Task details.
The exercise calls for every entry that follows to be repeated exactly.

(Listed entries Opens)

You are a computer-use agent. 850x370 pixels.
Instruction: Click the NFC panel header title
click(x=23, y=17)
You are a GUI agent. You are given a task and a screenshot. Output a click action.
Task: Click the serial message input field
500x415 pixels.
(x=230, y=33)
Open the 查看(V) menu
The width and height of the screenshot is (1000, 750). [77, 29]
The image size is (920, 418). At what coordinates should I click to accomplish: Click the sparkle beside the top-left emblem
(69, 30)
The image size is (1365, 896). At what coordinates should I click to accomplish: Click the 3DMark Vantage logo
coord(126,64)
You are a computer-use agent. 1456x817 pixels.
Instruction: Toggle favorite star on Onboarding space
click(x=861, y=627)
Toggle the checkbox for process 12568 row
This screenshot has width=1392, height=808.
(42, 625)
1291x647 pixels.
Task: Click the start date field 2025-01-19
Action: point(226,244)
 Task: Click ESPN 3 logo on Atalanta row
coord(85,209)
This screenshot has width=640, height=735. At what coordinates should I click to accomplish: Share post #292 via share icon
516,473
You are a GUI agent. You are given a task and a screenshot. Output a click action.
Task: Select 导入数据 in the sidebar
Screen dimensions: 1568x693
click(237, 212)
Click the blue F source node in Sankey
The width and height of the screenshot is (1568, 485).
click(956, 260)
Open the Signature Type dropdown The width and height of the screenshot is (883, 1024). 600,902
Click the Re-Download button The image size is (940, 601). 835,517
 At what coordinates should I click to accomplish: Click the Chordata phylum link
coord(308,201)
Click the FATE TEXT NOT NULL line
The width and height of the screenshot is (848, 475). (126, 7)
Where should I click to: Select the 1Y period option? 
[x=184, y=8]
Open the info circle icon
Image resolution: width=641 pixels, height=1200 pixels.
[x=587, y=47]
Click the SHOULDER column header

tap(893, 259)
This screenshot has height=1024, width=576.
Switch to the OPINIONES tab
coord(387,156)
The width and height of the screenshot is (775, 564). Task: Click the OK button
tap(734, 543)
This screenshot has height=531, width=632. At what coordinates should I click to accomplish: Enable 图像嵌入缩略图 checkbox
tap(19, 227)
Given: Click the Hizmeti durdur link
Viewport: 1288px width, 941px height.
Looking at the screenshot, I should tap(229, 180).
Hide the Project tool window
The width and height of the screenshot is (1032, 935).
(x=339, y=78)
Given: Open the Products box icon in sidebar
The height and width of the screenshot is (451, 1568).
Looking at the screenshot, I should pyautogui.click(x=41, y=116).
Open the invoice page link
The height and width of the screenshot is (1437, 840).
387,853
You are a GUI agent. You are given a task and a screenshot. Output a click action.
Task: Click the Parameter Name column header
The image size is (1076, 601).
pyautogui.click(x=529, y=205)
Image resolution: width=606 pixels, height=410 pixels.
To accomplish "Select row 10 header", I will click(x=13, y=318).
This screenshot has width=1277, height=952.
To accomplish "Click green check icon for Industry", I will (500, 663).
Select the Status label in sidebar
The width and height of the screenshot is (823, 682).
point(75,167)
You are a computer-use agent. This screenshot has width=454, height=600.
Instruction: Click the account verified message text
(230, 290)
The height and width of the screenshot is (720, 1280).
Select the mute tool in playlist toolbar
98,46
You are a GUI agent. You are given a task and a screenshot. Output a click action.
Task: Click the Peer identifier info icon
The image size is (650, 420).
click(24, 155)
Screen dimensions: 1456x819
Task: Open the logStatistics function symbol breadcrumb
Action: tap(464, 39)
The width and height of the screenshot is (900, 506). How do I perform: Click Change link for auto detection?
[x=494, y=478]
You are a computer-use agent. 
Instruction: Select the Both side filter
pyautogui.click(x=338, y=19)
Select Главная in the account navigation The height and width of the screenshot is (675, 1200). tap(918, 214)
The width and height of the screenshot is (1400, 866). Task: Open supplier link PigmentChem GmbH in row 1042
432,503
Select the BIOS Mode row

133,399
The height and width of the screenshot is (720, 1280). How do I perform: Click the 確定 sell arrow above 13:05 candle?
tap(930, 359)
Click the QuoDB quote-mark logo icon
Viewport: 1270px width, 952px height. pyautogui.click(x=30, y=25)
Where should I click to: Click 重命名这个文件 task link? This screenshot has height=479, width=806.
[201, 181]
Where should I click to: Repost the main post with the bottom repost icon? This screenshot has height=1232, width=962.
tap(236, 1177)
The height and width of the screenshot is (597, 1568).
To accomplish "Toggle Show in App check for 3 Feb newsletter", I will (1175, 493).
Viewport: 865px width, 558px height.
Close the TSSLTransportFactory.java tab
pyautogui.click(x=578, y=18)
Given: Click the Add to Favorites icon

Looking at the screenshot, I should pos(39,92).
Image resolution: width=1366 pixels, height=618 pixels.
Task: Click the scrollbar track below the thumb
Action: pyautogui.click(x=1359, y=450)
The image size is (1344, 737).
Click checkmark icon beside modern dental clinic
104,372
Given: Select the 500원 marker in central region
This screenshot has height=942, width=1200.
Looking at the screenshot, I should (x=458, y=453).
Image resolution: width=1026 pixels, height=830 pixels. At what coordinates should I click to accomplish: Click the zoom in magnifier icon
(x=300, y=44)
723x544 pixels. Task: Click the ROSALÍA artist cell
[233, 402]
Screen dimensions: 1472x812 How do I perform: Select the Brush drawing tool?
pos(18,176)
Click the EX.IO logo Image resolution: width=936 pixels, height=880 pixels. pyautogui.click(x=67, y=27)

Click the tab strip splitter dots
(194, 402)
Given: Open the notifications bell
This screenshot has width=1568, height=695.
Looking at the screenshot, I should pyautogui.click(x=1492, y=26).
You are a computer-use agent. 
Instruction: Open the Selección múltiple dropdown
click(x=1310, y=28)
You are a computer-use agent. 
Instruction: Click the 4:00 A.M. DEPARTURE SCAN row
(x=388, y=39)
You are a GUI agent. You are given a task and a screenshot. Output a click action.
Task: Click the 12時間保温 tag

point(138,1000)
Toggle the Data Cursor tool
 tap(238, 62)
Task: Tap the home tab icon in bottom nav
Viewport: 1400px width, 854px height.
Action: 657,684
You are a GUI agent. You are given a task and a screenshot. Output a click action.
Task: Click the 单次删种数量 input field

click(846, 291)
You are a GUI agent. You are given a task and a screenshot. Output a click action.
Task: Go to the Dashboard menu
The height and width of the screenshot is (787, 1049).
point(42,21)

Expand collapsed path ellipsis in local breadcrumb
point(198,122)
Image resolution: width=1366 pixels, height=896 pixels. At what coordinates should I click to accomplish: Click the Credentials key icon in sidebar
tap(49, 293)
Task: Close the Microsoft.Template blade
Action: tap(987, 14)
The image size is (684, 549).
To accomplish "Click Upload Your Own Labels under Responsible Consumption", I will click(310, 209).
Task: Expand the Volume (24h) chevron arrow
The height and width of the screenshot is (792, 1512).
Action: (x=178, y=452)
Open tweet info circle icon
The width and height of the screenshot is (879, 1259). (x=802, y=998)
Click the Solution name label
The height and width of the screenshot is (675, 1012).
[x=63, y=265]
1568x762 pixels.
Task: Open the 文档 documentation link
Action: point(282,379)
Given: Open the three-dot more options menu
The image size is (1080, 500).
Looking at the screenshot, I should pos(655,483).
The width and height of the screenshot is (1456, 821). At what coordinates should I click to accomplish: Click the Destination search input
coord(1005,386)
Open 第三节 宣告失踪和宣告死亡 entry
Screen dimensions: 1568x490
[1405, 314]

(Listed entries Closes)

Solution for this task.
You are a computer-use agent. 850x370 pixels.
Instruction: Click the NFC panel header title
click(x=23, y=17)
You are a GUI agent. You are given a task and a screenshot. Output a click action.
Task: Click the serial message input field
500x415 pixels.
(x=230, y=33)
Open the 查看(V) menu
The width and height of the screenshot is (1000, 750). [77, 29]
The image size is (920, 418). At what coordinates should I click to accomplish: Click the sparkle beside the top-left emblem
(69, 30)
The image size is (1365, 896). At what coordinates should I click to accomplish: Click the 3DMark Vantage logo
coord(126,64)
You are a computer-use agent. 1456x817 pixels.
Instruction: Toggle favorite star on Onboarding space
click(x=861, y=627)
Toggle the checkbox for process 12568 row
This screenshot has width=1392, height=808.
(42, 625)
1291x647 pixels.
Task: Click the start date field 2025-01-19
Action: point(226,244)
 Task: Click ESPN 3 logo on Atalanta row
coord(85,209)
This screenshot has width=640, height=735. At what coordinates should I click to accomplish: Share post #292 via share icon
516,473
You are a GUI agent. You are given a task and a screenshot. Output a click action.
Task: Select 导入数据 in the sidebar
Screen dimensions: 1568x693
click(237, 212)
Click the blue F source node in Sankey
The width and height of the screenshot is (1568, 485).
click(956, 260)
Open the Signature Type dropdown The width and height of the screenshot is (883, 1024). 600,902
Click the Re-Download button The image size is (940, 601). 835,517
 At what coordinates should I click to accomplish: Click the Chordata phylum link
coord(308,201)
Click the FATE TEXT NOT NULL line
The width and height of the screenshot is (848, 475). (126, 7)
Where should I click to: Select the 1Y period option? 
[x=184, y=8]
Open the info circle icon
Image resolution: width=641 pixels, height=1200 pixels.
[x=587, y=47]
Click the SHOULDER column header

tap(893, 259)
This screenshot has height=1024, width=576.
Switch to the OPINIONES tab
coord(387,156)
The width and height of the screenshot is (775, 564). Task: Click the OK button
tap(734, 543)
This screenshot has height=531, width=632. At what coordinates should I click to accomplish: Enable 图像嵌入缩略图 checkbox
tap(19, 227)
Given: Click the Hizmeti durdur link
Viewport: 1288px width, 941px height.
Looking at the screenshot, I should tap(229, 180).
Hide the Project tool window
The width and height of the screenshot is (1032, 935).
(x=339, y=78)
Given: Open the Products box icon in sidebar
The height and width of the screenshot is (451, 1568).
Looking at the screenshot, I should pyautogui.click(x=41, y=116).
Open the invoice page link
The height and width of the screenshot is (1437, 840).
387,853
You are a GUI agent. You are given a task and a screenshot. Output a click action.
Task: Click the Parameter Name column header
The image size is (1076, 601).
pyautogui.click(x=529, y=205)
Image resolution: width=606 pixels, height=410 pixels.
To accomplish "Select row 10 header", I will click(x=13, y=318).
This screenshot has width=1277, height=952.
To accomplish "Click green check icon for Industry", I will (500, 663).
Select the Status label in sidebar
The width and height of the screenshot is (823, 682).
point(75,167)
You are a computer-use agent. This screenshot has width=454, height=600.
Instruction: Click the account verified message text
(230, 290)
The height and width of the screenshot is (720, 1280).
Select the mute tool in playlist toolbar
98,46
You are a GUI agent. You are given a task and a screenshot. Output a click action.
Task: Click the Peer identifier info icon
The image size is (650, 420).
click(24, 155)
Screen dimensions: 1456x819
Task: Open the logStatistics function symbol breadcrumb
Action: tap(464, 39)
The width and height of the screenshot is (900, 506). How do I perform: Click Change link for auto detection?
[x=494, y=478]
You are a computer-use agent. 
Instruction: Select the Both side filter
pyautogui.click(x=338, y=19)
Select Главная in the account navigation The height and width of the screenshot is (675, 1200). tap(918, 214)
The width and height of the screenshot is (1400, 866). Task: Open supplier link PigmentChem GmbH in row 1042
432,503
Select the BIOS Mode row

133,399
The height and width of the screenshot is (720, 1280). How do I perform: Click the 確定 sell arrow above 13:05 candle?
tap(930, 359)
Click the QuoDB quote-mark logo icon
Viewport: 1270px width, 952px height. pyautogui.click(x=30, y=25)
Where should I click to: Click 重命名这个文件 task link? This screenshot has height=479, width=806.
[201, 181]
Where should I click to: Repost the main post with the bottom repost icon? This screenshot has height=1232, width=962.
tap(236, 1177)
The height and width of the screenshot is (597, 1568).
To accomplish "Toggle Show in App check for 3 Feb newsletter", I will (1175, 493).
Viewport: 865px width, 558px height.
Close the TSSLTransportFactory.java tab
pyautogui.click(x=578, y=18)
Given: Click the Add to Favorites icon

Looking at the screenshot, I should pos(39,92).
Image resolution: width=1366 pixels, height=618 pixels.
Task: Click the scrollbar track below the thumb
Action: pyautogui.click(x=1359, y=450)
The image size is (1344, 737).
Click checkmark icon beside modern dental clinic
104,372
Given: Select the 500원 marker in central region
This screenshot has height=942, width=1200.
Looking at the screenshot, I should (x=458, y=453).
Image resolution: width=1026 pixels, height=830 pixels. At what coordinates should I click to accomplish: Click the zoom in magnifier icon
(x=300, y=44)
723x544 pixels. Task: Click the ROSALÍA artist cell
[233, 402]
Screen dimensions: 1472x812 How do I perform: Select the Brush drawing tool?
pos(18,176)
Click the EX.IO logo Image resolution: width=936 pixels, height=880 pixels. pyautogui.click(x=67, y=27)

Click the tab strip splitter dots
(194, 402)
Given: Open the notifications bell
This screenshot has width=1568, height=695.
Looking at the screenshot, I should pyautogui.click(x=1492, y=26).
You are a computer-use agent. 
Instruction: Open the Selección múltiple dropdown
click(x=1310, y=28)
You are a computer-use agent. 
Instruction: Click the 4:00 A.M. DEPARTURE SCAN row
(x=388, y=39)
You are a GUI agent. You are given a task and a screenshot. Output a click action.
Task: Click the 12時間保温 tag

point(138,1000)
Toggle the Data Cursor tool
 tap(238, 62)
Task: Tap the home tab icon in bottom nav
Viewport: 1400px width, 854px height.
Action: 657,684
You are a GUI agent. You are given a task and a screenshot. Output a click action.
Task: Click the 单次删种数量 input field

click(846, 291)
You are a GUI agent. You are given a task and a screenshot. Output a click action.
Task: Go to the Dashboard menu
The height and width of the screenshot is (787, 1049).
point(42,21)

Expand collapsed path ellipsis in local breadcrumb
point(198,122)
Image resolution: width=1366 pixels, height=896 pixels. At what coordinates should I click to accomplish: Click the Credentials key icon in sidebar
tap(49, 293)
Task: Close the Microsoft.Template blade
Action: tap(987, 14)
The image size is (684, 549).
To accomplish "Click Upload Your Own Labels under Responsible Consumption", I will click(310, 209).
Task: Expand the Volume (24h) chevron arrow
The height and width of the screenshot is (792, 1512).
Action: (x=178, y=452)
Open tweet info circle icon
The width and height of the screenshot is (879, 1259). (x=802, y=998)
Click the Solution name label
The height and width of the screenshot is (675, 1012).
[x=63, y=265]
1568x762 pixels.
Task: Open the 文档 documentation link
Action: point(282,379)
Given: Open the three-dot more options menu
The image size is (1080, 500).
Looking at the screenshot, I should pos(655,483).
The width and height of the screenshot is (1456, 821). At what coordinates should I click to accomplish: Click the Destination search input
coord(1005,386)
Open 第三节 宣告失踪和宣告死亡 entry
Screen dimensions: 1568x490
[1405, 314]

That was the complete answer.